High corporate tax rates were not the driving force behind U.S. companies moving their headquarters overseas, and lowering them likely won’t stop other firms from doing so in the future, according to a study of half a dozen so-called “corporate inversions” initiated last year.
The prevailing wisdom is that the U.S. federal corporate tax rate which, with a top bracket of 35 percent, is the largest in the developed world, was driving companies overseas. In a typical corporate inversion, a U.S. firm buys a smaller company in a country whose tax laws it finds favorable. Then, the merged companies announce that they are moving their headquarters to the second country, which allows profits earned outside the U.S to be repatriated at the lower rate.
However, when Reuters analyzed the tax liability of half a dozen U.S. firms that entered inversion deals, the results undercut the general consensus. The study looked at Medtronic, Applied Materials, Steris, Mylan, C&J Energy Services, and Burger King, and found that most of them weren’t paying anything near the 35 percent top rate.
The companies’ average effective tax rate, at 20.3 percent, was nearly 15 percentage points lower than the top U.S. rate. And some of the companies relocated to countries with rates higher than those they had been paying in the U.S. The Pharmaceuticals firm Mylan, for instance, moved its headquarters to the Netherlands, where companies pay a 25 percent rate, despite that fact that its U.S. tax liability had not topped 20 percent for the past several years.
The study did not look companies’ total tax liability when state and local taxes were added to federal rates.
The study highlights a fact about the U.S. tax system that is often lost in debates about tax rates – its complexity. Chock full of loopholes, deductions, exclusions and refunds, the U.S. corporate tax code is susceptible to exploitation by smart tax planners and accountants, who are typically able to reduce firms’ liability substantially.

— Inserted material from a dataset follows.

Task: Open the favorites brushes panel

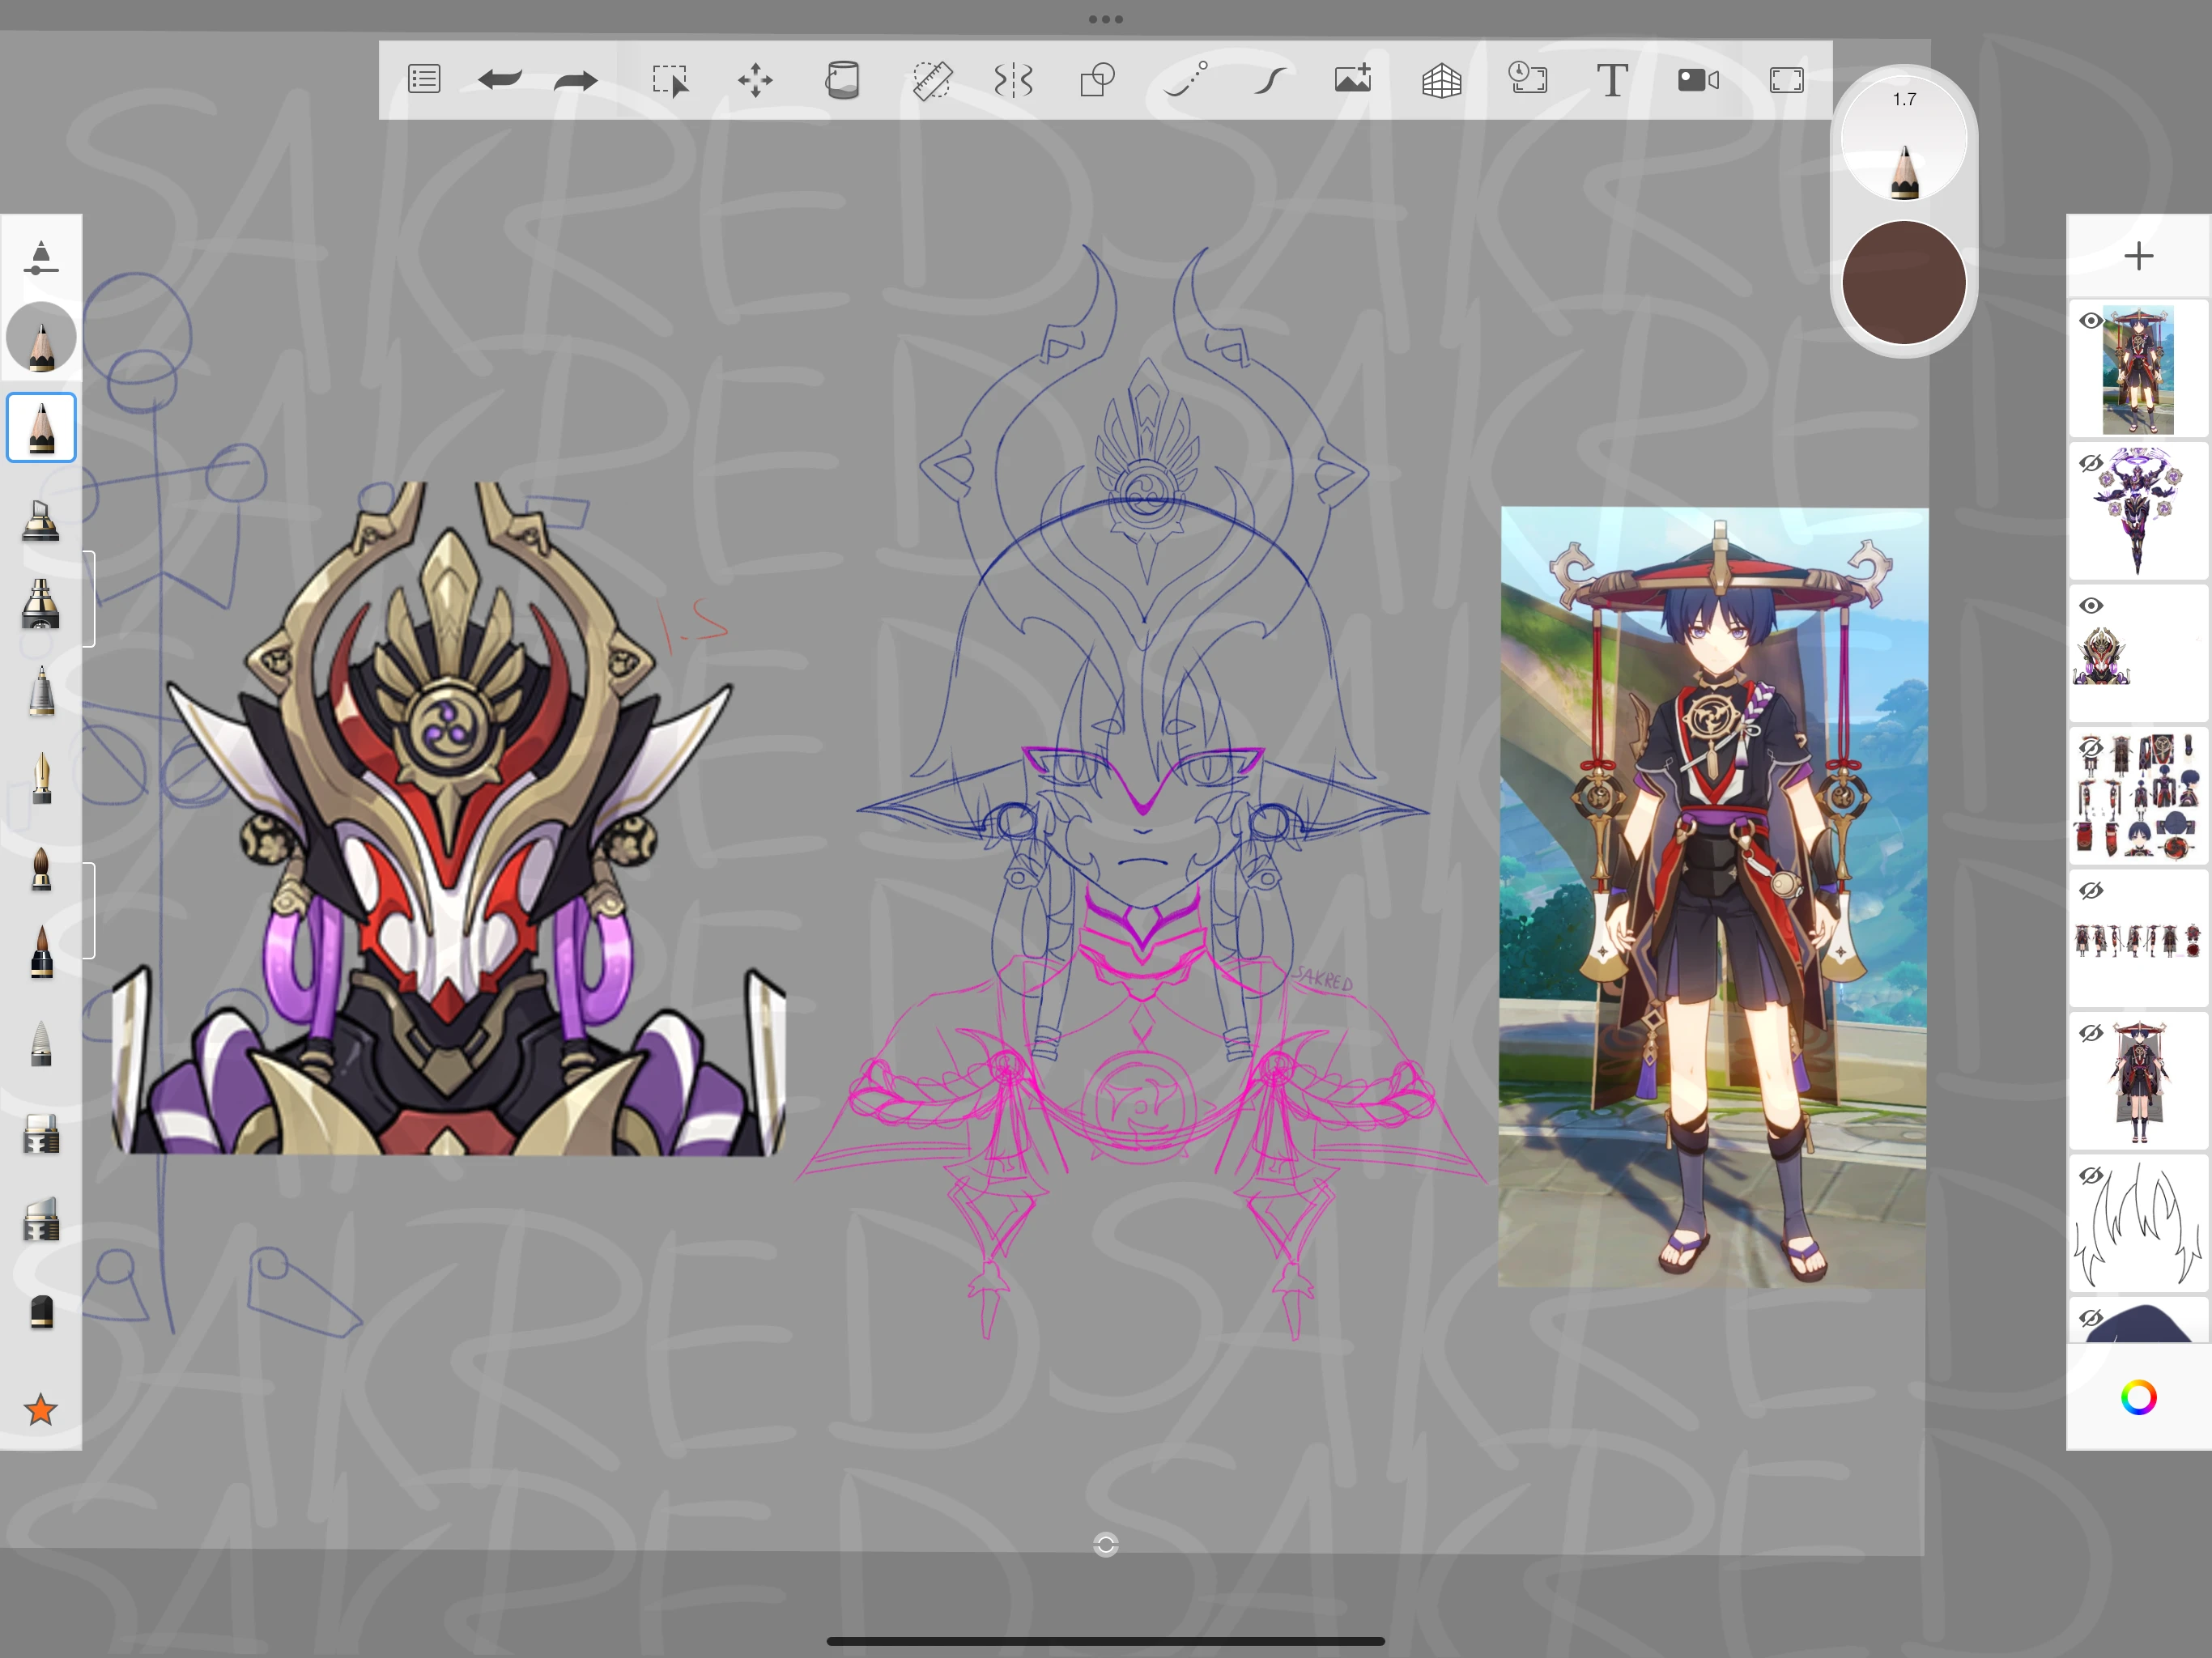Action: pos(41,1410)
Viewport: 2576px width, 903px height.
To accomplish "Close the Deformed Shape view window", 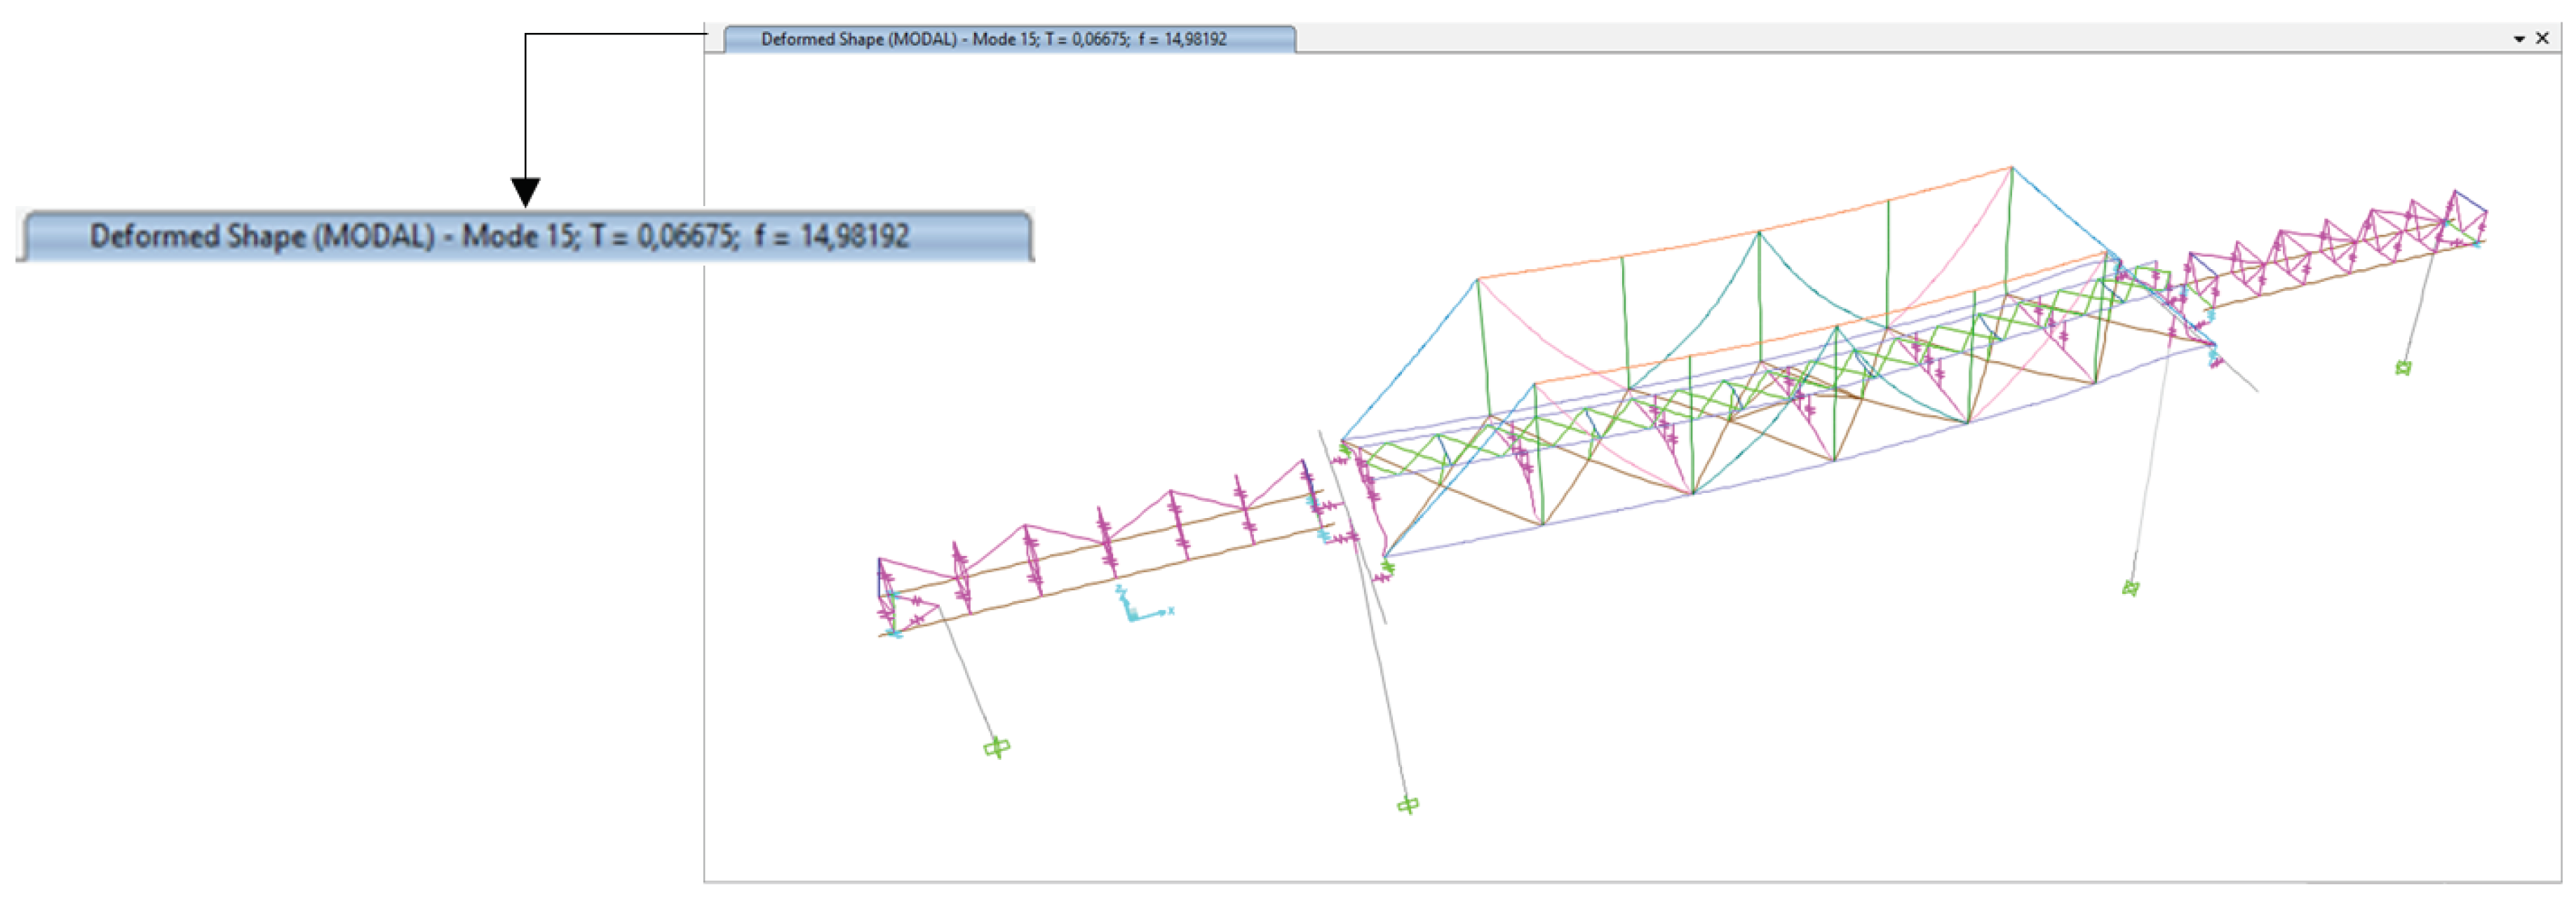I will [x=2543, y=38].
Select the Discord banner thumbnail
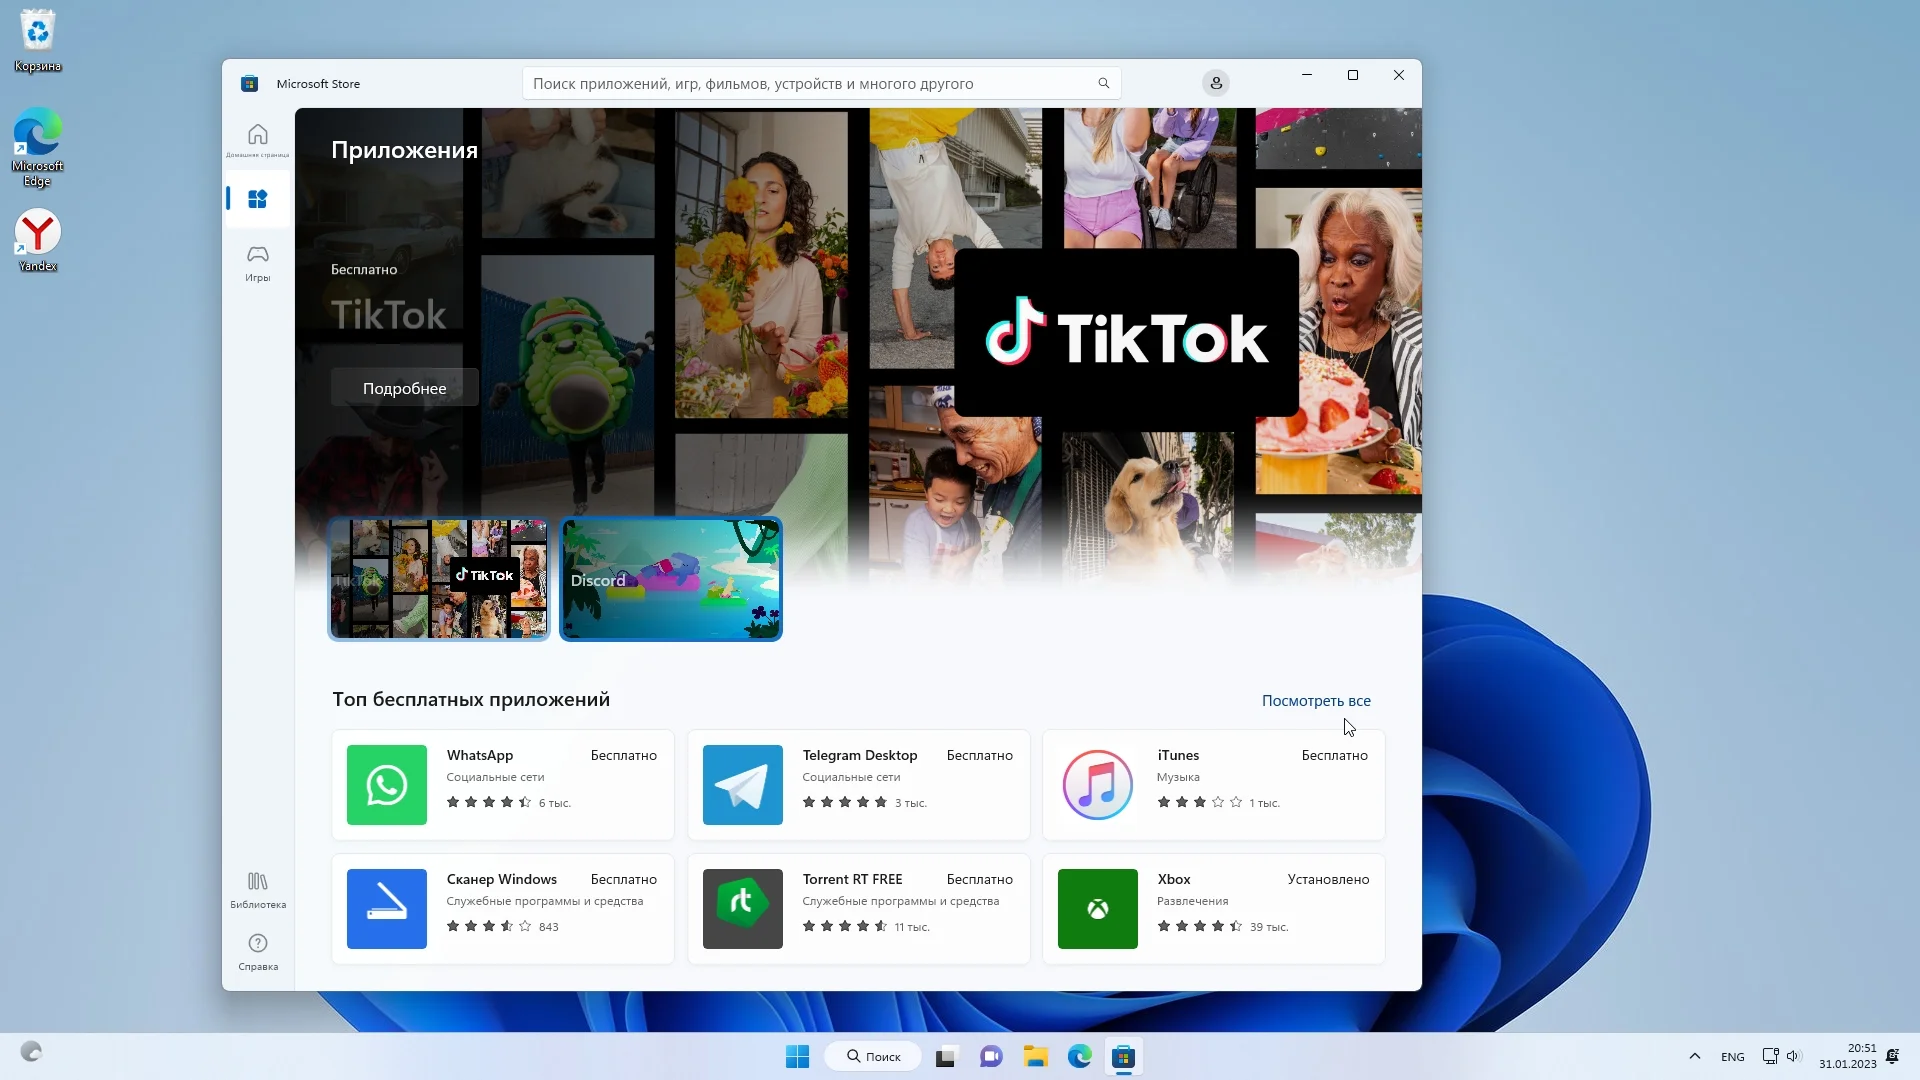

Famously, some large U.S. firms often have a negative tax liability – meaning that the government pays them at tax time.
Both President Obama and Republican leaders in Congress have called for an overhaul of the U.S. tax code, which hasn’t been substantially overhauled since 1986, and the prevalence of inversions in the past few years is often cited as evidence for the need.
While the findings won’t likely sink the chances of tax reform getting done, they do take away one of the most high profile arguments made by those arguing that the need is urgent.